Experimental data validating the optimization of a wireless power transfer prototype employing a novel phase shift measurement system and frequency control

Resonant wireless power transfer (WPT) systems have been evolving and improving their designs over the last few years to efficiently charge electric vehicles, cellphones, and biomedical devices. In this article, we present to the scientific community the data obtained from the optimization of a resonant WPT prototype, operating at different vertical misalignments and load conditions, known to have an impact on the behavior of these type of systems. To maximize the power transferred to the load, we developed a proportional-integral frequency control algorithm that employs the phase-shift between the voltage and current waveforms in the transmitting antenna (resonance indicator) as a setpoint.
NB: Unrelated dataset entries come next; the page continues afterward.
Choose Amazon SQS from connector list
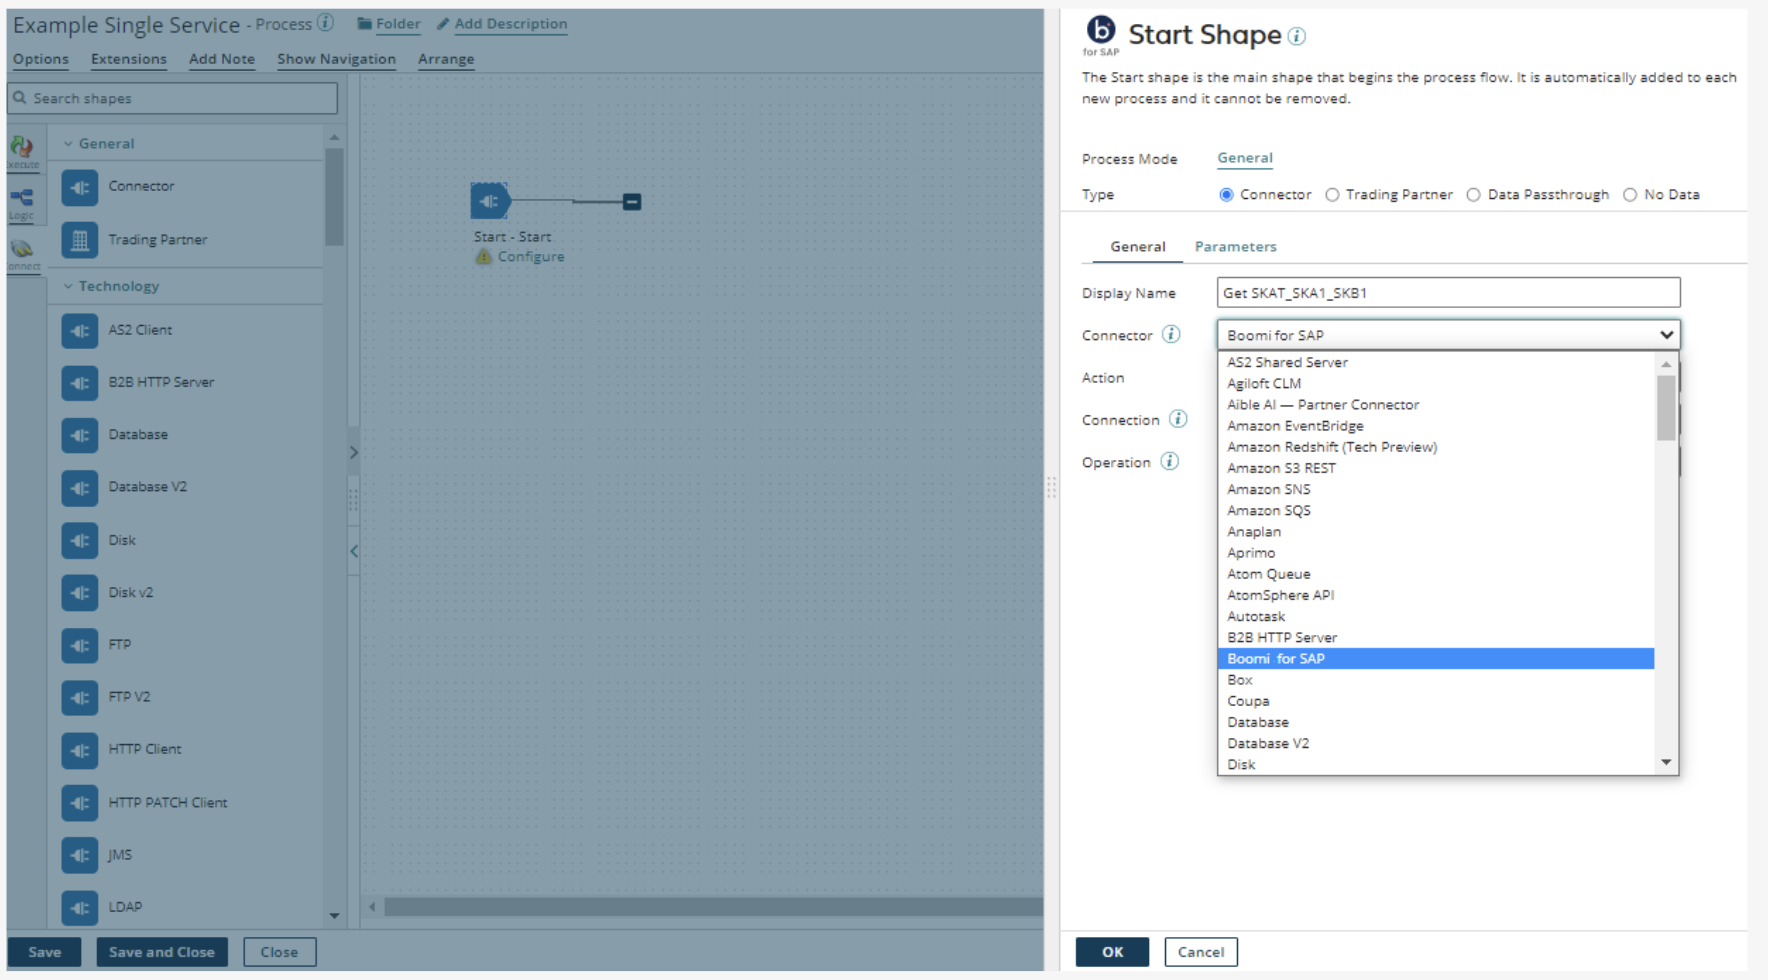Image resolution: width=1768 pixels, height=980 pixels. 1268,510
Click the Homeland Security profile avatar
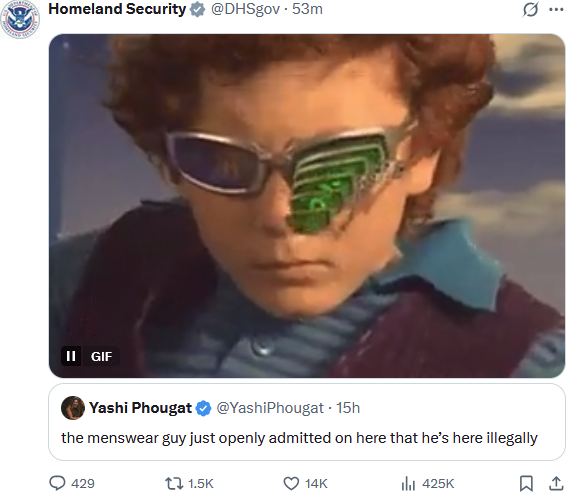Image resolution: width=577 pixels, height=504 pixels. click(x=20, y=19)
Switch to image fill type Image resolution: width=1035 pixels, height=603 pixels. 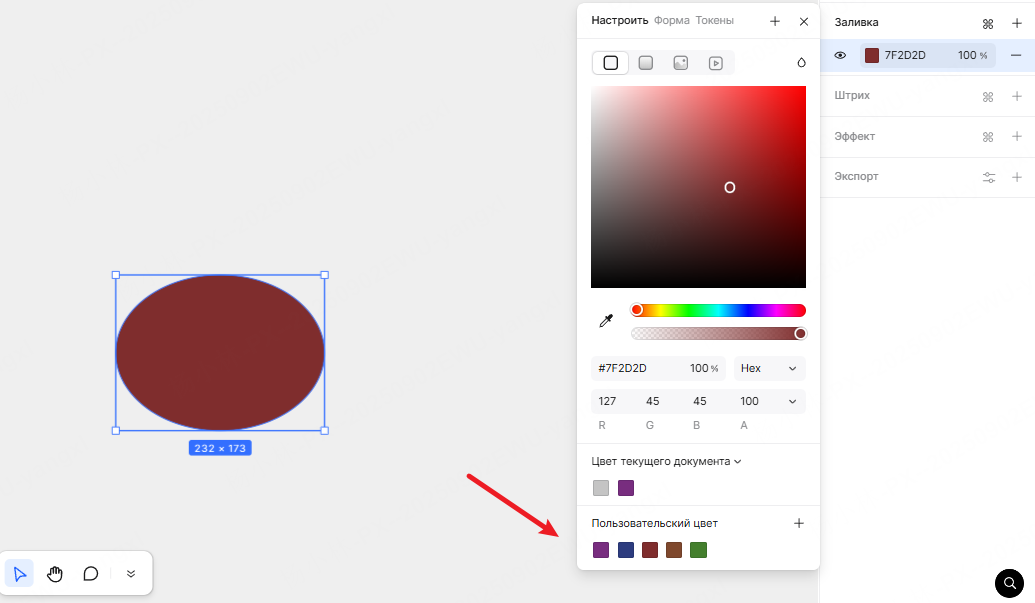[x=680, y=63]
Data on the performance and control optimization process of the prototype during laboratory tests were acquired using a LabVIEW interface, which was designed to capture information such as the evolution of the frequency, the phase-shift, and the load voltage, from multiple devices (a microcontroller, an oscilloscope, a digital multimeter, and a controllable power supply). The data were organized and presented in tables and graphs using Matlab. The importance of the datasets relies on the opportunity to utilize the information to model novel intelligent control algorithms, such as artificial neural networks controllers and adaptative neuro-fuzzy inference systems, which benefit from experimental training data.